1 PETER 1:1-9
Peter, an apostle of Jesus Christ,
To those who are elect exiles of the Dispersion in Pontus, Galatia, Cappadocia, Asia, and Bithynia, according to the foreknowledge of God the Father, in the sanctification of the Spirit, for obedience to Jesus Christ and for sprinkling with his blood:
May grace and peace be multiplied to you.
Blessed be the God and Father of our Lord Jesus Christ! According to his great mercy, he has caused us to be born again to a living hope through the resurrection of Jesus Christ from the dead, to an inheritance that is imperishable, undefiled, and unfading, kept in heaven for you, who by God’s power are being guarded through faith for a salvation ready to be revealed in the last time. In this you rejoice, though now for a little while, if necessary, you have been grieved by various trials, so that the tested genuineness of your faith—more precious than gold that perishes though it is tested by fire—may be found to result in praise and glory and honor at the revelation of Jesus Christ. Though you have not seen him, you love him. Though you do not now see him, you believe in him and rejoice with joy that is inexpressible and filled with glory, obtaining the outcome of your faith, the salvation of your souls.
- From just the first (long) sentence, what is Peter telling you about the recipients of this letter?
- Peter talks of a “living hope.” What do you think of that phrase? How is our hope better described as a living hope?
- What is described as more precious than gold? What tests and refines this precious thing?

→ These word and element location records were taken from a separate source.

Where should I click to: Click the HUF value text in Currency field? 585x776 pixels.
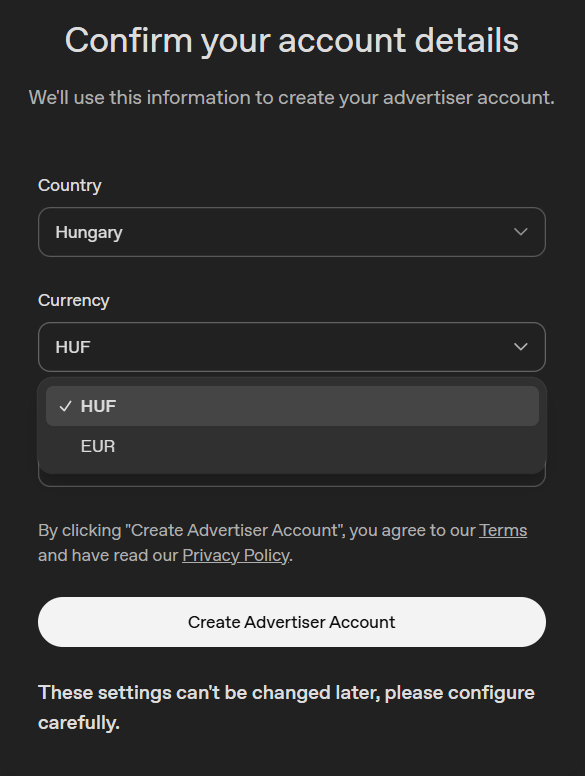coord(73,347)
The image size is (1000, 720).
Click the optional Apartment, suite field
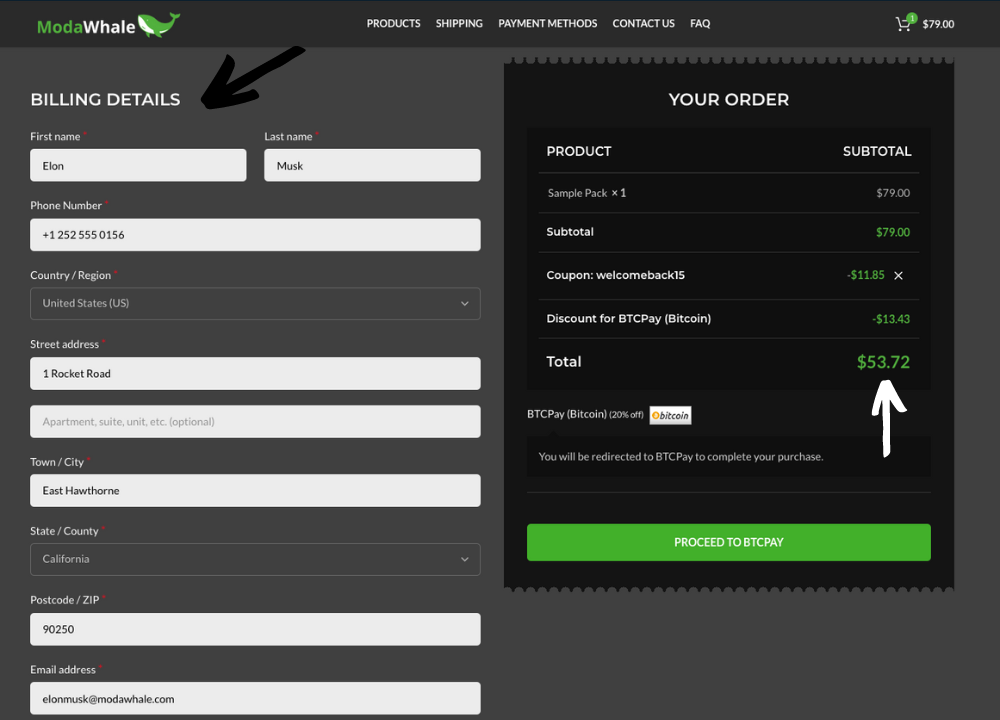point(255,422)
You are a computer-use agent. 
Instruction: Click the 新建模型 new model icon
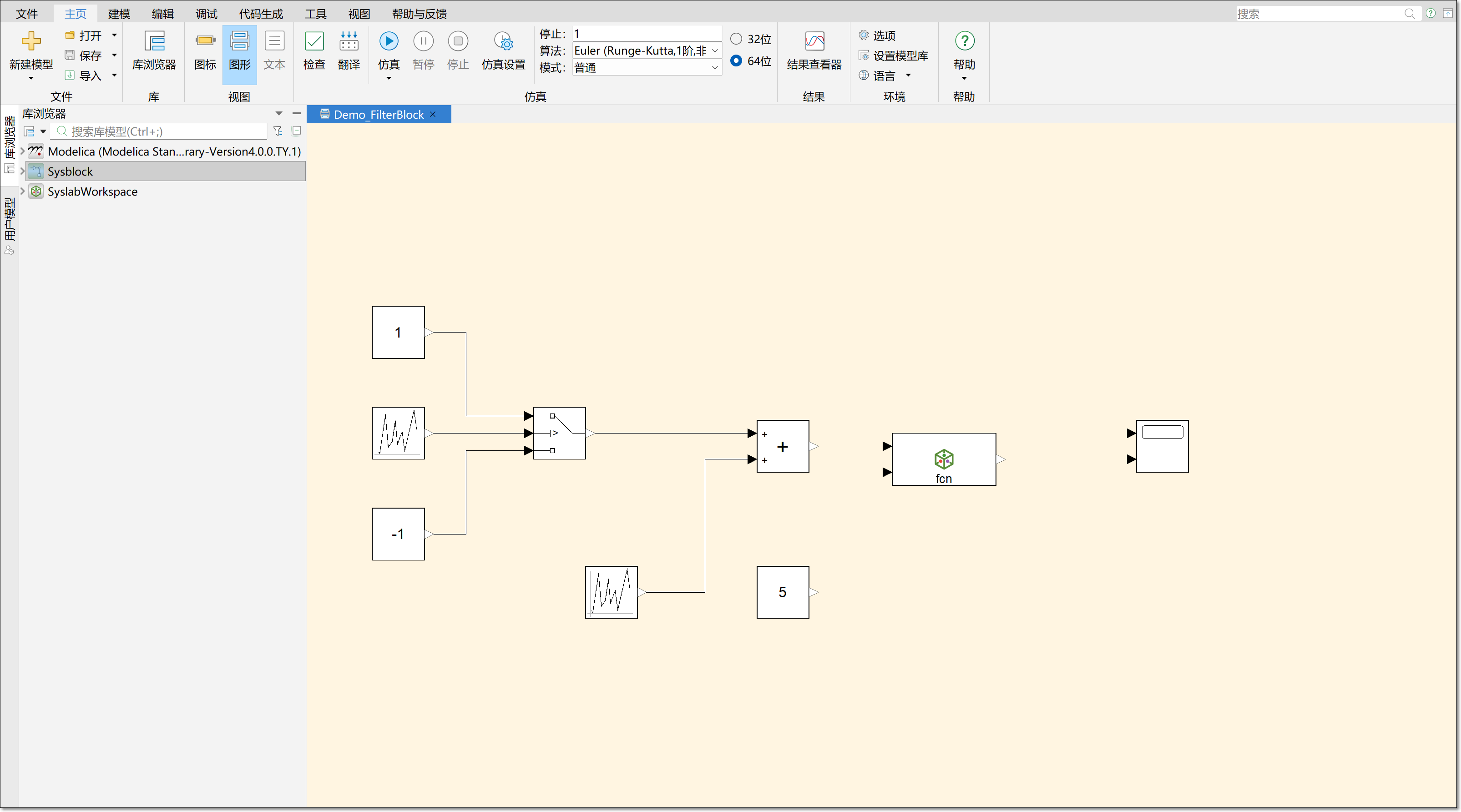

- Our living hope and our faith rest in Jesus Christ. Peter says the church has shown that they love Jesus, even though they haven’t seen him. How difficult is it to love like this? What are ways we can love Jesus ourselves, even though we do not see him?
ARISE & SHINE
The openings of New Testament letters can be difficult to read as they are full of dense and long sentences. But if we are patient, we can see how rich they are. We see that we have much cause for rejoicing, knowing we are kept and guarded by God. He has prepared an inheritance—unchanging nor diminishing in any way—for us that is kept safely in Heaven.
Patience is again needed as we live in anticipation of all God has done. We may face trials and persecutions, but Peter reminds us that the only way forward is to remember who we are in Jesus, and whatever we may face today our tomorrows are securely in God’s hands.